ILIMLI VE İSTİKRARLI ARTIŞ SÜRECİ HIZ KAYBEDEREK DEVAM ETTİ İhracatta kriz sonrası dönemde başlayan ılımlı ve istikrarlı artış süreci bir miktar hız kaybetse de 2013 ikinci çeyreğinde de devam etti. Avrupa Birliği (AB) ülkelerine yapılan ihracat, bu ülkelerde finansal krizin etkilerinin azalma eğilimi göstermesi ile toparlanma eğilimini devam ettirirken, Orta Doğu ve Kuzey Afrika (ODKA) ülkelerine yönelik ihracat bir miktar ivme kaybetti. 2012 yılı içinde yüksek düzeyleri ile ön plana çıkan altın ihracatı, 2013 yılı ikinci çeyreğinde tarihsel ortalamalarının da altına gerilemiş ve ihracat performansına yaptığı olumlu katkı azaldı. Ödemeler dengesi tanımlı ihracat kalemi içinde yer alan bavul ticareti gelirleri ise hızlı artış eğilimini korudu. İthalat harcamalarında 2012 yılı son çeyreğinde başlayan sınırlı artış eğiliminin yılın ikinci çeyreğinde de devam ettiği gözlendi. Bu dönemde, iç talep unsurlarının ılımlı bir toparlanma göstermiş olması ve enerji fiyatlarındaki düşüşün etkisiyle enerji ithalatının gerilemesi ithalat artış hızını sınırlayan temel faktörler oldu.

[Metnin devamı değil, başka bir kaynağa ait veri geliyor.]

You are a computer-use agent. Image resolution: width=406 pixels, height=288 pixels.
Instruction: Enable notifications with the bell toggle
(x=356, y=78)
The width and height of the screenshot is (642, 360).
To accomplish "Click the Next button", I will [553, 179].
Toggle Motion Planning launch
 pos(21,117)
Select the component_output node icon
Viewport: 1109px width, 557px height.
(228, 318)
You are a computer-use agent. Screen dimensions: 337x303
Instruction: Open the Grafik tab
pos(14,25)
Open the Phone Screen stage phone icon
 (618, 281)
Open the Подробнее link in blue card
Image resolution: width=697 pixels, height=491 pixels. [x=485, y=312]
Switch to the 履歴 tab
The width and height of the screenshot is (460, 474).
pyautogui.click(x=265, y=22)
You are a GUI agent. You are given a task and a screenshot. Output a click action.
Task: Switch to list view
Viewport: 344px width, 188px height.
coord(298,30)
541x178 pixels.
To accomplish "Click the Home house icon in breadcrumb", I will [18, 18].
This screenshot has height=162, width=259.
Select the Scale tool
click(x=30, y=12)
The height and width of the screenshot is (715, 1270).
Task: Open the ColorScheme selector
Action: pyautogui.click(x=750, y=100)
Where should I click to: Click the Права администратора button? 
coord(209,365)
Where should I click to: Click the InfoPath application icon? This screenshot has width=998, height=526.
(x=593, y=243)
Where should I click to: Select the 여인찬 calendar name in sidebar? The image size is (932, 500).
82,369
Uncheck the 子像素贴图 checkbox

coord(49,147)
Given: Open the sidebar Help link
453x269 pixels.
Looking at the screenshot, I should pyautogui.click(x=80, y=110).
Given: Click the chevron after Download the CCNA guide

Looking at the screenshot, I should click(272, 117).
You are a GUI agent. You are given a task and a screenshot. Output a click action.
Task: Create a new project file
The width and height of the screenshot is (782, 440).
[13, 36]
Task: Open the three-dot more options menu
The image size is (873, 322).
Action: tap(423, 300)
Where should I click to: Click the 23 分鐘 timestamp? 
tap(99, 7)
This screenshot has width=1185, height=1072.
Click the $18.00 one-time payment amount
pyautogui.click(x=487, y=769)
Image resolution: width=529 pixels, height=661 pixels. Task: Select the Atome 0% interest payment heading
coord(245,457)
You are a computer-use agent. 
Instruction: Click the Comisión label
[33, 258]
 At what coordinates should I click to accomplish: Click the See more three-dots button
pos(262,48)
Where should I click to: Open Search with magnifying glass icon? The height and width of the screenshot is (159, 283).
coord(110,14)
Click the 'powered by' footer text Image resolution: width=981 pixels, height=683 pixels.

Öte yandan, altın ithalatı çeyreklik bazda tarihsel yüksek seviyelere çıkarak toplam ithalatı artırıcı yönde etki yaptı. Altın ithalatındaki hızlı artış, altının ons fiyatının hızlı bir şekilde gerilemesine paralel olarak gerçekleşmesi dikkat çekti.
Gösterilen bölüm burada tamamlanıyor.